Stories of Hope: ‘Cancer can take my body, but it can’t take me’

For Linda and Jim Bost, their family — not Linda’s cancer — is the focal point of their lives. “Everyone has a choice in life, and my choice is to laugh,” Linda says. “I have bad days. I embrace those days and move on.”

Linda Bost hands over a handwritten page from a legal pad, a matter-of-fact chronicle of her experience with cancer. The first line of the document puts the rest of what’s written in perspective:

“Cancer is what I have, it is not who I am.”

Cancel the pity party. Put away the violins. This is a good life, and Bost isn’t about to yield to a diagnosis that has been quite a bit more than a nuisance since 2003. That year, several times, sudden and extraordinary pain caused Bost to double over. “It was hard to pinpoint the cause,” she says. “First they thought my gallbladder had gone wonky. Then they thought I might have Crohn’s.” Finally a CT scan revealed the culprit: a rare carcinoid tumor in her small bowel.

Surgery was scheduled immediately and afterward Bost was cancer-free for 10 years.

Stories of Hope

This profile provided by the Lawrence Memorial Hospital Endowment Association is one in a series of 12 about area cancer heroes. These survivors’ stories and photographs hang in the hallway leading to the LMH Oncology Center, offering hope to patients being cared for at LMH Oncology and their families. For more in the series, visit WellCommons.com.

Lawrence resident Linda Bost has a mantra. It goes like this: “Cancer is what I have, it is not who I am.”

Then, in 2013, Bost and her husband, Jim, were getting ready to leave on a road trip to Texas. Bost says she was feeling more and more unwell. Recent checkups had shown certain cancer markers were rising. It was no surprise that Lawrence Memorial Hospital oncologist Dr. Sherri Soule told them during an office visit that the cancer had returned. The couple went ahead with their trip.

“We had always known that there would be no surgery and no ‘magic pill’ if the cancer returned,” Bost says. “Doctors had told us that from the beginning.” Now the results of the tests were clear. The cancer had metastasized.

In July of that year, a second malignancy was discovered in Bost’s breast, a cancer unrelated to the first. Bost went through a lumpectomy and six-and-a-half weeks of radiation. She continues oral medication. This episode, which Bost describes as “a dip in the road,” would have been really scary, she says, if she didn’t already have cancer.

But now, with that interloper whipped, Bost can return her attention to what matters. And here’s a hint what commands most of her attention: It’s not an “it,” and it’s certainly not a disease.

It’s family. She and Jim have two sons, Paul and Derek, both in the plumbing business, just like their dad had been. Megan Bost, Paul’s wife, works in the LMH surgery department. Their kindergarten-aged son, Henry, is a priority on Linda Bost’s list.

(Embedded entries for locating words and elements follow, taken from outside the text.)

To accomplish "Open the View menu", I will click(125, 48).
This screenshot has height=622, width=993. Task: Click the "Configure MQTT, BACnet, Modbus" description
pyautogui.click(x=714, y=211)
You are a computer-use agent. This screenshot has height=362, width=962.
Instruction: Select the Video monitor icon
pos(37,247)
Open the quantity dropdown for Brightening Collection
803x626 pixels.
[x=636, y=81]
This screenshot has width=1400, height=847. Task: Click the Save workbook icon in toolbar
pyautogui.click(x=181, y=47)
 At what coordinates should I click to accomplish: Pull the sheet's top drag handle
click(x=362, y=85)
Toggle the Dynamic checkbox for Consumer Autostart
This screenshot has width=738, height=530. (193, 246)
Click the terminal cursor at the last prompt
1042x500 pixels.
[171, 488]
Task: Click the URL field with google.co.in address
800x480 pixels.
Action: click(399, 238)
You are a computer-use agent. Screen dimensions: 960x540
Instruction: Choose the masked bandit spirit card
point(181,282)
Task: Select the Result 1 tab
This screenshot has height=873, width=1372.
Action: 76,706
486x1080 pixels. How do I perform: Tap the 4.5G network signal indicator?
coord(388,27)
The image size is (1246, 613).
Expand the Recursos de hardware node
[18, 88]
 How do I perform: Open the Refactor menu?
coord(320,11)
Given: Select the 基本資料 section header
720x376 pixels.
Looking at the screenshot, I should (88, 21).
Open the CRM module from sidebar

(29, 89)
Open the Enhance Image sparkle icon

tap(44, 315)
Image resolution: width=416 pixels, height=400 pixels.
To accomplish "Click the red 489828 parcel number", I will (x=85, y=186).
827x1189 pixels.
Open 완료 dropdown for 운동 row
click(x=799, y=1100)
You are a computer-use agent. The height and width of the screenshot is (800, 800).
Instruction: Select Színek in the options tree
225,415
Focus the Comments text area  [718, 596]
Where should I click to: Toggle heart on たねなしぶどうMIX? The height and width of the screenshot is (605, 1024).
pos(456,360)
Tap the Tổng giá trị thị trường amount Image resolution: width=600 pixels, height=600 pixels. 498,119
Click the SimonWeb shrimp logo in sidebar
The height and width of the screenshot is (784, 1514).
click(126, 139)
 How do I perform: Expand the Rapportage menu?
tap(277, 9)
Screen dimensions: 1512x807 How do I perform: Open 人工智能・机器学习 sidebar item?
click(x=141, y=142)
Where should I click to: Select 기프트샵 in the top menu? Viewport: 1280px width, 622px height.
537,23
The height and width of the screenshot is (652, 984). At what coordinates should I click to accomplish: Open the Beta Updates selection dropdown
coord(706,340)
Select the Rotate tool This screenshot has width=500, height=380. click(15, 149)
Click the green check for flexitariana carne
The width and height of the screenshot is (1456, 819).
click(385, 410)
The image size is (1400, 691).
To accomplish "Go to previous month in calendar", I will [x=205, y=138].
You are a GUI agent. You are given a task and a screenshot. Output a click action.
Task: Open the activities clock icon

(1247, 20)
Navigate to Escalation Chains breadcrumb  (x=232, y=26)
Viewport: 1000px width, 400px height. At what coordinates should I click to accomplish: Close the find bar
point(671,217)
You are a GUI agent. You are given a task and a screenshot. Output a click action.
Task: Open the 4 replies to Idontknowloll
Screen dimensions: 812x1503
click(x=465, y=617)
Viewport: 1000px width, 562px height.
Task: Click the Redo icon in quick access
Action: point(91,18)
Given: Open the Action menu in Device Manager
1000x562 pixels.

Bost agreed to tell her story because, she says, “I would not tell the people at LMH no for anything. They are there for so many people. They are funny and enjoyable and they treat people with respect and honor and laughter. These people are the ones I see as heroes.”

A turning point in her thinking about her cancer came after the breast cancer diagnosis, when the numbers for her carcinoid tumors were also at a bad point. “I was so exhausted. I was just done,” she says. Her pastor, Matt Zimmerman of St. Margaret’s Episcopal Church, was talking about the scripture in which the woman who had suffered bleeding for many years touched Jesus’ cloak. Even though Christ was in a crowd of people, he felt the woman’s touch and he knew she had received healing.

The way Zimmermann told the story had a deep effect on Bost. “It didn’t heal me physically, but it did heal me spiritually. From that moment on, I haven’t had that chaos in my head. Until then, nothing in my world was in control,” she says.

“I have learned to budget my energy and pick what’s important,” Bost adds. Grandson Henry always makes the priority list.

Toward the end of summer, an out-of-control mess of perennials and weeds off her back deck was driving Bost crazy.

“For days,” she recalls, “I sat on the deck and cried because I couldn’t do anything about the mess. I didn’t have the strength or stamina to get out there and clean it up.

“Then I had the idea to reclaim the space as something new. I had Jim just mow it all down. We started over. Now the garden is simpler, with a few trees and shrubs. In the middle is a sculpture of a blue heron, with a big fish in his mouth.

“Cancer can take my body, but it can’t take me, and I refuse to let it,” Bost says. “Everyone has a choice in life, and my choice is to laugh. I have bad days. I embrace those days and move on.”